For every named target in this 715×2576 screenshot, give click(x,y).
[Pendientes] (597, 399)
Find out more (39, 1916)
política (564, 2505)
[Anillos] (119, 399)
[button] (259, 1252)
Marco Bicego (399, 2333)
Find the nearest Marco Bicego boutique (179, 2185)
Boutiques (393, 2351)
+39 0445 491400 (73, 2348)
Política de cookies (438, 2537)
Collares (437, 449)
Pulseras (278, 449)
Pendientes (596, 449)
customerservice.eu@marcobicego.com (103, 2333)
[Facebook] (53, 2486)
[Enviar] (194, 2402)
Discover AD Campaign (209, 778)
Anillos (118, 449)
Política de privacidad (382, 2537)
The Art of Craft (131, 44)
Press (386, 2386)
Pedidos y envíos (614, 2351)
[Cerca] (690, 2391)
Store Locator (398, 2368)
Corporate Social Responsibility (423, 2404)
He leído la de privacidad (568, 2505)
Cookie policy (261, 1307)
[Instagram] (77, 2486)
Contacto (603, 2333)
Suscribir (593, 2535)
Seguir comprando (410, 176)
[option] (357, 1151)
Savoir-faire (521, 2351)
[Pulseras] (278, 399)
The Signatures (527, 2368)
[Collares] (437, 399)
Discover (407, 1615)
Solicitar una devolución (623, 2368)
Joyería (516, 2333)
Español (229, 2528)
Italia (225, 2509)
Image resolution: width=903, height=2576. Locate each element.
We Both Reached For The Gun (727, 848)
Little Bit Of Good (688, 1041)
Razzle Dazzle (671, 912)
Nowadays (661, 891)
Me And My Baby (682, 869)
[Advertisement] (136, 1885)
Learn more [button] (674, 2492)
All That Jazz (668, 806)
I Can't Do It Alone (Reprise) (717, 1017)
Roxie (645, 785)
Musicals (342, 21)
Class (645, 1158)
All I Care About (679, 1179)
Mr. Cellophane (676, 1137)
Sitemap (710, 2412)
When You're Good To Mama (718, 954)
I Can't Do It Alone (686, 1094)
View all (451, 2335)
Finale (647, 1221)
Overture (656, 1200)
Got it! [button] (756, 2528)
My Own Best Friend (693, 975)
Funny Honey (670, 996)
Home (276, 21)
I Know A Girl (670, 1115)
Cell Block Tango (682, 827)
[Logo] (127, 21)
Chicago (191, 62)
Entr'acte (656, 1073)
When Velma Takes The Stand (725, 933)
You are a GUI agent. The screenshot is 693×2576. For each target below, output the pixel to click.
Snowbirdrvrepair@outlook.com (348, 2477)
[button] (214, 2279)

§ INSTRUCTIONS FOR THE TASK
Everything in the data should be copied exactly. Leave nothing out.

§ WRITTEN SOLUTION
For every named target in this 715×2576 screenshot, give click(x,y).
[Pendientes] (597, 399)
Find out more (39, 1916)
política (564, 2505)
[Anillos] (119, 399)
[button] (259, 1252)
Marco Bicego (399, 2333)
Find the nearest Marco Bicego boutique (179, 2185)
Boutiques (393, 2351)
+39 0445 491400 (73, 2348)
Política de cookies (438, 2537)
Collares (437, 449)
Pulseras (278, 449)
Pendientes (596, 449)
customerservice.eu@marcobicego.com (103, 2333)
[Facebook] (53, 2486)
[Enviar] (194, 2402)
Discover AD Campaign (209, 778)
Anillos (118, 449)
Política de privacidad (382, 2537)
The Art of Craft (131, 44)
Press (386, 2386)
Pedidos y envíos (614, 2351)
[Cerca] (690, 2391)
Store Locator (398, 2368)
Corporate Social Responsibility (423, 2404)
He leído la de privacidad (568, 2505)
Cookie policy (261, 1307)
[Instagram] (77, 2486)
Contacto (603, 2333)
Suscribir (593, 2535)
Seguir comprando (410, 176)
[option] (357, 1151)
Savoir-faire (521, 2351)
[Pulseras] (278, 399)
The Signatures (527, 2368)
[Collares] (437, 399)
Discover (407, 1615)
Solicitar una devolución (623, 2368)
Joyería (516, 2333)
Español (229, 2528)
Italia (225, 2509)
Image resolution: width=903, height=2576. Locate each element.
We Both Reached For The Gun (727, 848)
Little Bit Of Good (688, 1041)
Razzle Dazzle (671, 912)
Nowadays (661, 891)
Me And My Baby (682, 869)
[Advertisement] (136, 1885)
Learn more [button] (674, 2492)
All That Jazz (668, 806)
I Can't Do It Alone (Reprise) (717, 1017)
Roxie (645, 785)
Musicals (342, 21)
Class (645, 1158)
All I Care About (679, 1179)
Mr. Cellophane (676, 1137)
Sitemap (710, 2412)
When You're Good To Mama (718, 954)
I Can't Do It Alone (686, 1094)
View all (451, 2335)
Finale (647, 1221)
Overture (656, 1200)
Got it! [button] (756, 2528)
My Own Best Friend (693, 975)
Funny Honey (670, 996)
Home (276, 21)
I Know A Girl (670, 1115)
Cell Block Tango (682, 827)
[Logo] (127, 21)
Chicago (191, 62)
Entr'acte (656, 1073)
When Velma Takes The Stand (725, 933)
You are a GUI agent. The screenshot is 693×2576. For each target below, output the pixel to click.
Snowbirdrvrepair@outlook.com (348, 2477)
[button] (214, 2279)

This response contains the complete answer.